Similarities / Differences between Temporal and Flink Stateful Functions

I’ve been evaluating tools for my use case and I came across

How does Temporal compare to Flink stateful functions?

I sort of understand that Temporal is more about orchestrating different (often third party) microservices in a dynamic (or static) workflow. Event processing on the other hand deals with high throughput applications which is not a focus of Temporal.

Flink stateful functions however are not restricted to DAG based workflows and also support remote execution. (Although function startup latency for a FaaS is another issue).

In an application where workflow execution is being triggered in response to events generated at scale (2-3M peak concurrency) and desired throughput (which also depends on downstream services) is in 100s of thousands, how will Temporal and a system like Flink stateful functions compare?

Disclaimer: The last time I really worked with Flink was more than 3 years ago. So I’m not an expert on the current implementation. So correct me if I’m misrepresenting it.

Flink stateful functions are exactly what they are called. They are functions that can explicitly load and store state through the provided API. They are closer to Akka and Microsoft Orleans than to Temporal. They give you ability to send asynchronous events to other functions by their business ID but don’t help you much with implementing complex business interactions. You are still responsible for programming your business logic fully asynchronously the way you usually do with normal RPC services and databases.

Temporal offers a much higher level of abstraction for developers. There is no explicit persistent state management as all state of a workflow including local variables and stack is always preserved. It allows writing synchronous code that blocks on external operations for an unlimited amount of time.

I don’t know much about internals of how stateful functions are implemented, but my uneducated guess is that they don’t use the optimizations that standard Flink stream processing uses to reduce number of checkpoints by replaying Kafka streams. So they don’t offer many advantages over Temporal in the number of IOPS executed on updates. It would be interesting to see how they perform given similar hardware.

At the current point, I would advise not using Temporal for such a high rate of events. The architecture allows it, but we never had business need or hardware capacity to perform any testing for such a high scale. I also would double-check if the reliability and consistency guarantee that Temporal offers really needed for use case that requires 3 million events per second. Usually, such high rate use cases can tolerate some data loss and inconsistency.

One clarification is that Temporal is an awesome fit for event processing when there is large number of business entities and each of the entities doesn’t get high rate of events. For example it is OK to have hundreds of millions of workflows each individual entity receiving no more than a few requests per second at peak. The use case it doesn’t support (and Flink works much better at this point) when a single entity has to aggregate high rate of events.

1 Like

@maxim thank you for a prompt and comprehensive answer.

Can you please illustrate the above point through an example? I am not sure if I understand it correctly.
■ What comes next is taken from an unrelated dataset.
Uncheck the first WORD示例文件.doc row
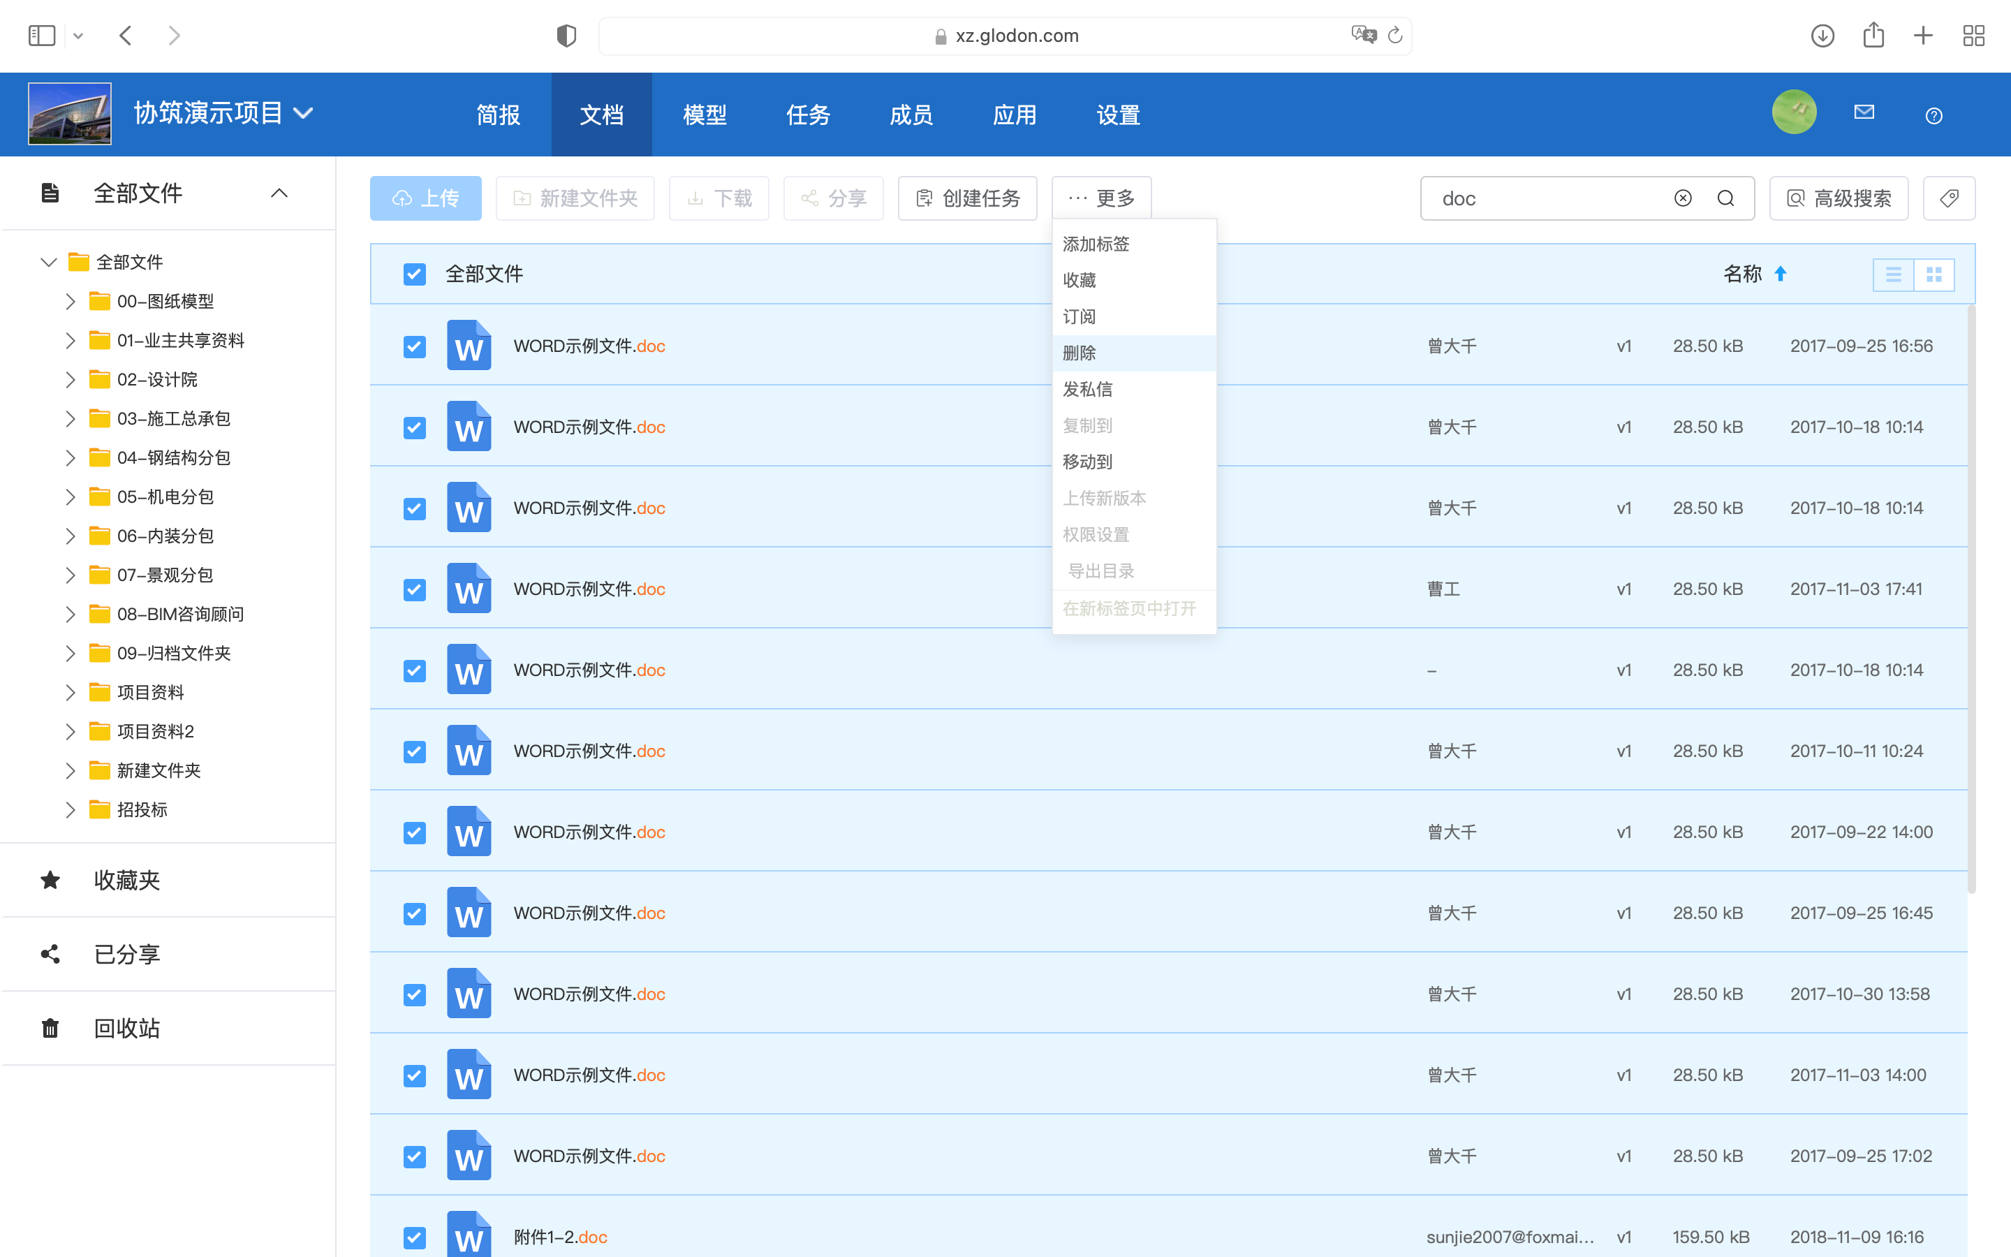Screen dimensions: 2011x1257 click(414, 346)
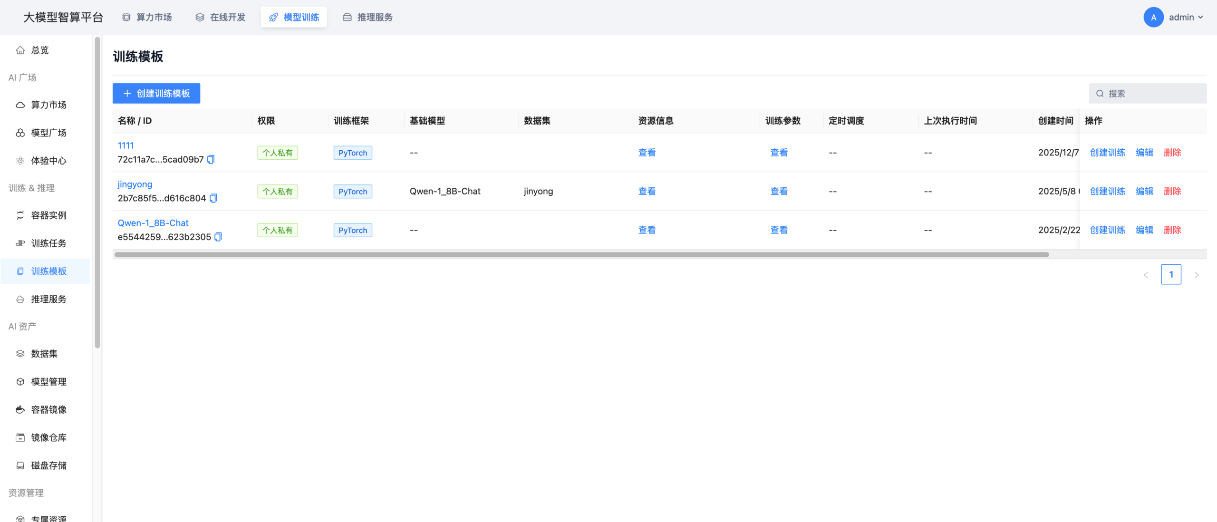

As far as I understood -> it is okay to have many workflows but each of these unique workflows should be expecting a limited number of peak execution requests.

For example you can implement a loyalty program (airline points style). Each member would have an always running associated workflow that would receive the notifications (in the form of signals) about each relevant event (like a new completed flight), calculate the point according to the business logic possibly calling to other services. And then take appropriate action based on the number of points or timers. For example notify other services about customer reaching certain status or giving him promotion at the end of the month based on the number of his points.